Excerpted text:

— BEGIN —

Key verification is essential in ensuring that end-to-end encrypted messages cannot be read by unauthorized parties. Traditionally, key verification is done by comparing long strings. To save users from the tedium of reading out long strings, some systems allow one party to verify the other party by scanning a QR code; by doing this twice, both parties can verify each other. In this proposal, we present a method for both parties to verify each other by only scanning one QR code.

Proposal

When Alice and Bob meet in person to verify keys, Alice will scan a QR code generated by Bob's device. The QR code will encode both Bob's key as well as what Bob thinks Alice's key is. When Alice scans the QR code, she will ensure that the keys match what is expected, in which case, she relays this information to Bob, who can then tell his device that the keys match.

Example flow:

  1. Alice and Bob meet in person, and want to verify each other's keys.

  2. Alice requests a key verification through her device by sending an m.key.verification.request message (see MSC2241), with m.qr_code.show.v1, m.qr_code.scan.v1, and m.reciprocate.v1 listed in methods.

  3. Alice's client displays a QR code that Bob is able to scan, and an option to scan Bob's QR code.

  4. Bob's client prompts Bob to verify Alice's key. The prompt includes a QR code that Alice can scan (if the m.key.verification.request message listed m.qr_code.scan.v1), and an option to scan Alice's QR code (if the m.key.verification.request message listed m.qr_code.show.v1).

  5. Alice scans Bob's QR code.

  6. Alice's device ensures that:

    • the user ID in the QR code is the same as the expected user ID (which it knows because it is the recipient of her m.key.verification.request message),
    • Bob's keys encoded in the QR code match the keys that she already has for Bob, and
    • Alice's cross-signing key matches the cross-signing key encoded in the QR code.

    If any of these checks fail, Alice's device displays an error message. Otherwise, at this point, Alice's device has now verified Bob's key, and her device will display a message saying that all is well.

  7. Alice's device sends a m.key.verification.start message with method set to m.reciprocate.v1 to Bob (see below).

  8. Upon receipt of the m.key.verification.start message, Bob's device presents a button for him to press /after/ he has checked that Alice's device says that things match.

— END —

Provided data:

— BEGIN —

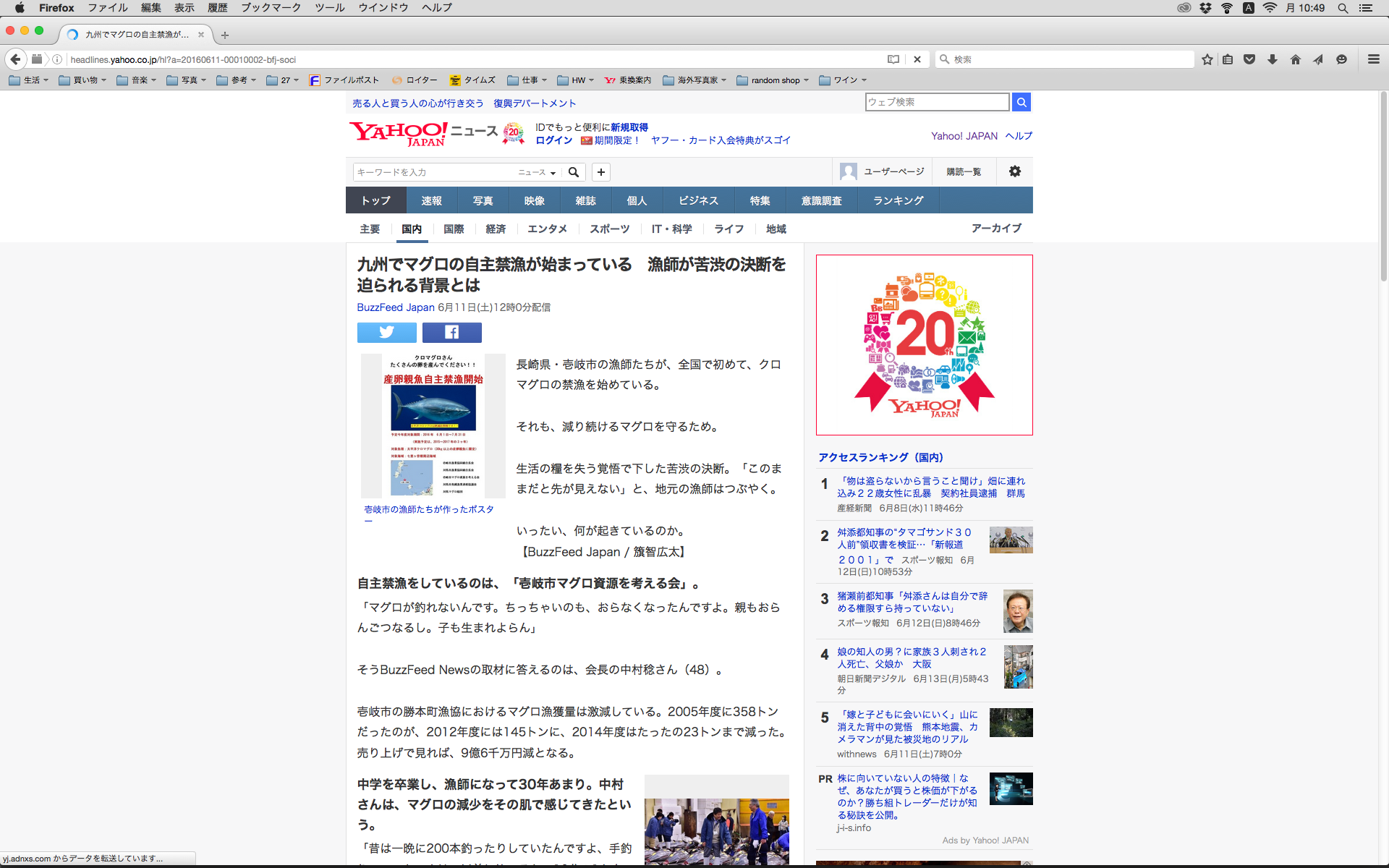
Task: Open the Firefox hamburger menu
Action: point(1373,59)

— END —
— BEGIN —

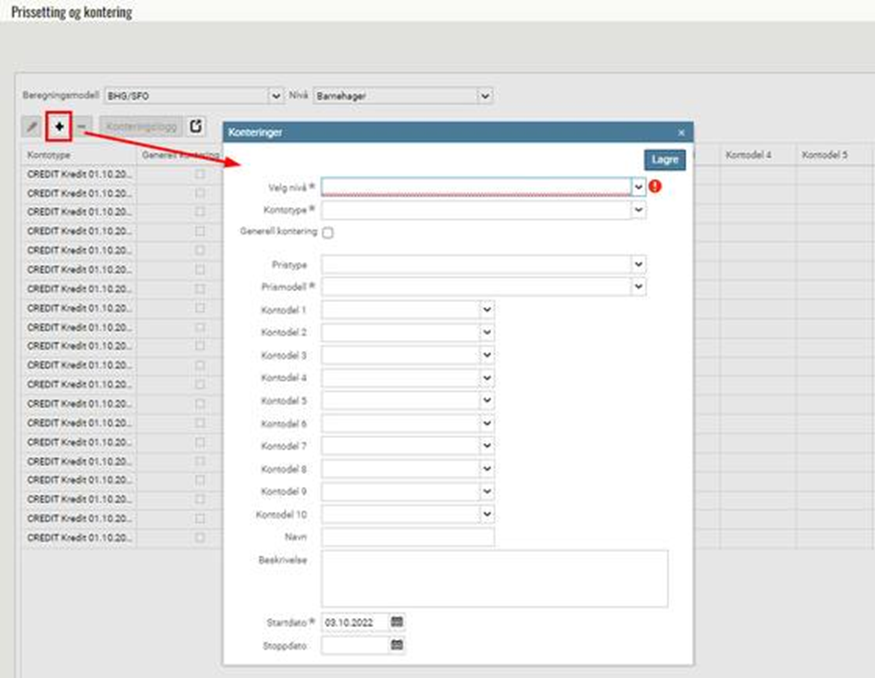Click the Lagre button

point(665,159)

— END —
— BEGIN —

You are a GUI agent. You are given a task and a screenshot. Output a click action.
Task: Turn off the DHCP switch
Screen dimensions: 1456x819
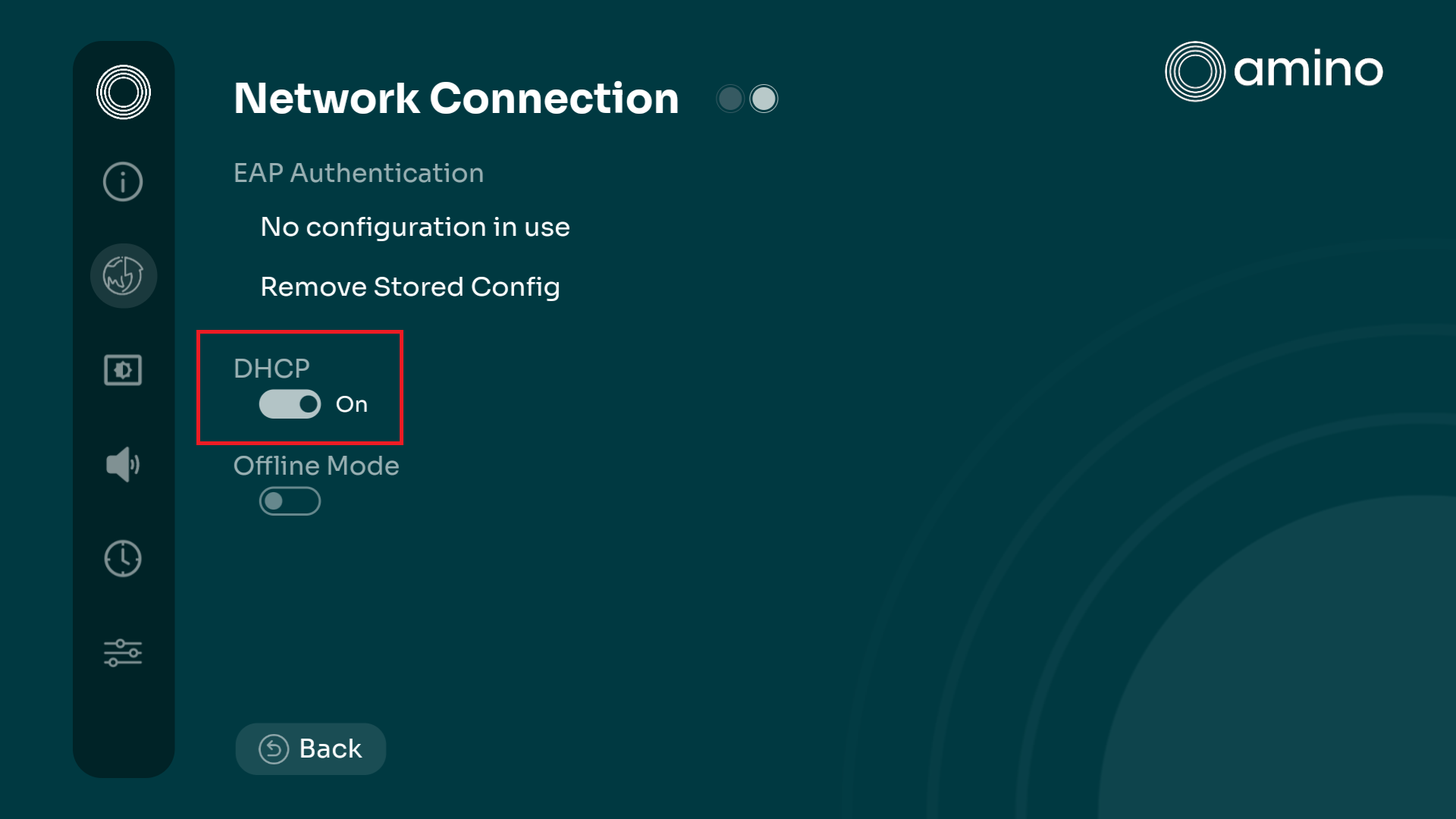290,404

— END —

Exercise task A: In the QR code verification proposal, what does the QR code generated by Bob's device encode?
Exercise task B: Copy word for word the part of the QR code verification proposal from "7. Alice's device" to "that things match.".

Full answer A: Bob's key and what Bob thinks Alice's key is.

Full answer B:
7. Alice's device sends a m.key.verification.start message with method set to m.reciprocate.v1 to Bob (see below).

  8. Upon receipt of the m.key.verification.start message, Bob's device presents a button for him to press /after/ he has checked that Alice's device says that things match.